Just north of Cremona the nice lady on my phone (Google Maps is a beautiful thing) instructed me to turn west on Township Road 301A and travel another 15 kilometers to the rather remote Fallentimber Meadery. I followed her orders and was promptly greeted with a gorgeous panoramic vista of the rugged Rockies sweeping across the western horizon. Fifteen minutes later, give or take, I made a hard-left turn into the tucked-in-the-pines Fallentimber Meadery and the experience took on a decidedly different flavour. A sweet and savoury one, that is!
While the gorgeous drive to Fallentimber – one of only a handful of meaderies in Alberta – is certainly worth the trip alone (it’s located approximately 30 minutes north of Cochrane), the pot of gold at the end of the rainbow is the real payoff.
In this case, “the gold” is mead. Like most “newbies” who know little about this honey-made beverage, it was an eye-opening, palette-pleasing experience. This is one of the oldest alcoholic beverages in the world. It’s ancient, but, thanks in part to meaderies such as Fallentimber and their delicious, pioneering products, it all seems very new and cutting edge. (Case in point: their exceptionally popular Meadjito is about the best thing I’ve slurped this decade. This is their take on the classic mojito cocktail made with mead instead of rum. Just try it.)

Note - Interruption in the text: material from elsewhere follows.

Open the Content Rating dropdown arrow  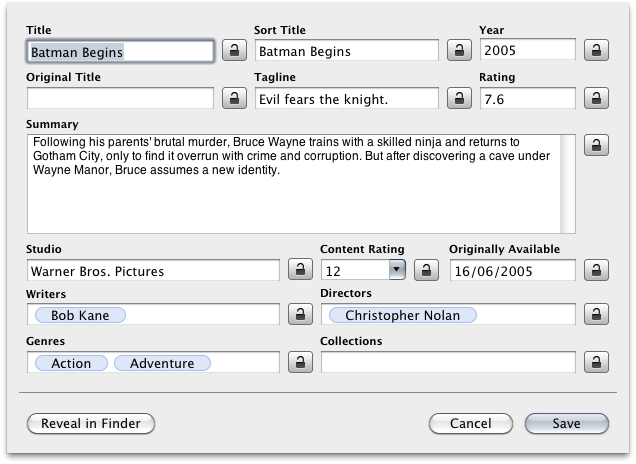(396, 270)
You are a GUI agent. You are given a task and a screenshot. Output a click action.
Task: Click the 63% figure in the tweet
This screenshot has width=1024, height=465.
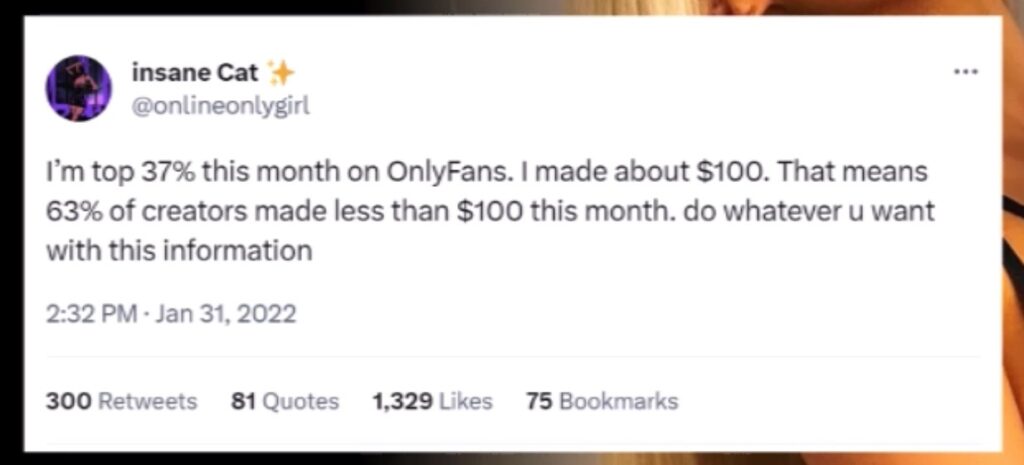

Honey Wine, traditional mead
While Fallentimber certainly makes plenty of traditional mead – which is best described as “honey wine” – it was these “new” concoctions, their “session meads,” that really won me over. After touring the brand-new production facility and learning about the fast-growing operation, owner, Nate Ryan, ran through the entire line-up and poured a small sample of each in their cozy tasting room. Besides their Meadjito, the Hopped Mead (think India Pale Ale) was another favourite of mine.
On my way back to Calgary I made a quick pit stop to explore the quaint village of Water Valley. An old general store…. a rustic saloon…a few cowboys. Just like the experience at Fallentimber, it was classic Alberta.